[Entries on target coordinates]
═══
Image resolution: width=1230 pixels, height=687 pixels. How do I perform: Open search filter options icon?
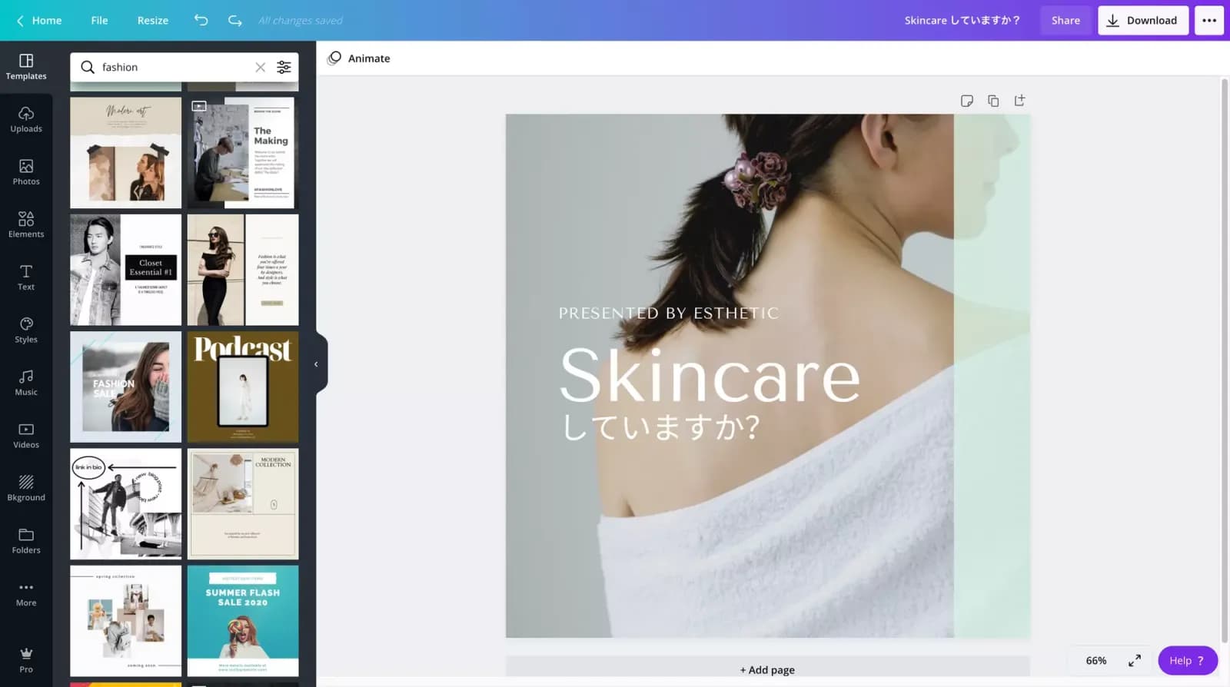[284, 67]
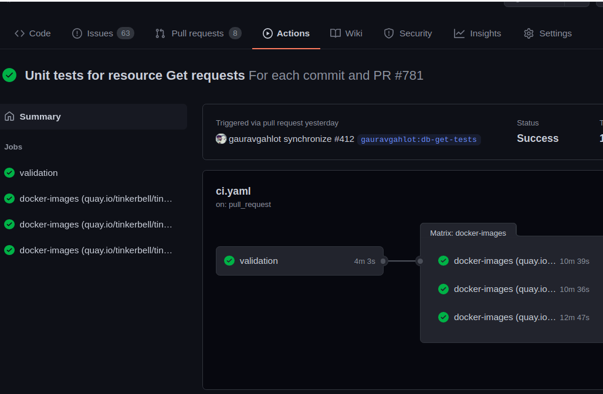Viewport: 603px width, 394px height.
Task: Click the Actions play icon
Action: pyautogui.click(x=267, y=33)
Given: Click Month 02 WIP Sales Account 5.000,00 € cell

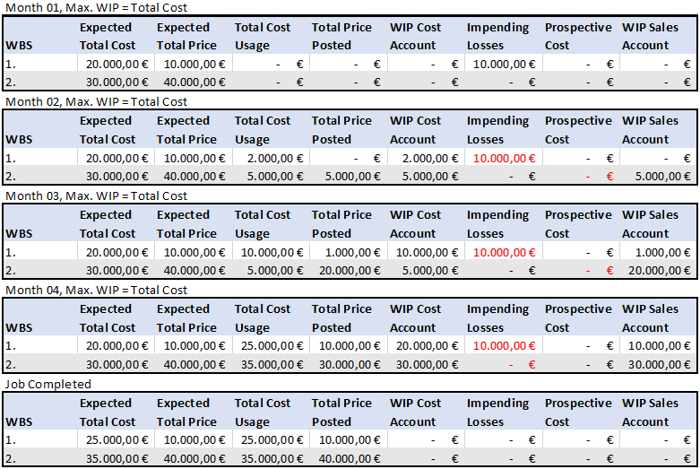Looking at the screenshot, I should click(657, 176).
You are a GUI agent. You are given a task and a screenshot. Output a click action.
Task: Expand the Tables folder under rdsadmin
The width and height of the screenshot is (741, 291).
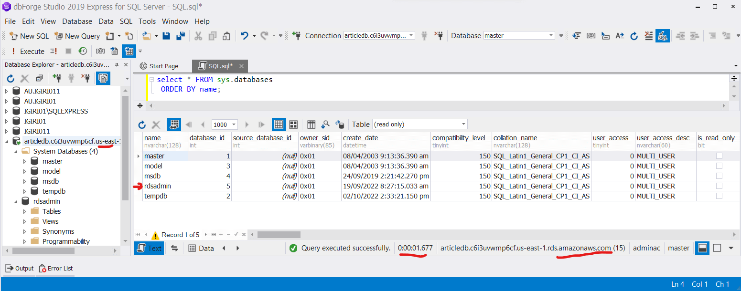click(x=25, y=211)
═══
**Short task:**
Transcribe all of the entries above word for word, leaving out the pictures.

**Reply:**
Image resolution: width=1230 pixels, height=687 pixels. How do I perform: Open search filter options icon?
[284, 67]
Viewport: 603px width, 394px height.
Task: Click the Actions play icon
Action: pyautogui.click(x=267, y=33)
Given: Click Month 02 WIP Sales Account 5.000,00 € cell

Looking at the screenshot, I should click(657, 176).
You are a GUI agent. You are given a task and a screenshot. Output a click action.
Task: Expand the Tables folder under rdsadmin
The width and height of the screenshot is (741, 291).
click(x=25, y=211)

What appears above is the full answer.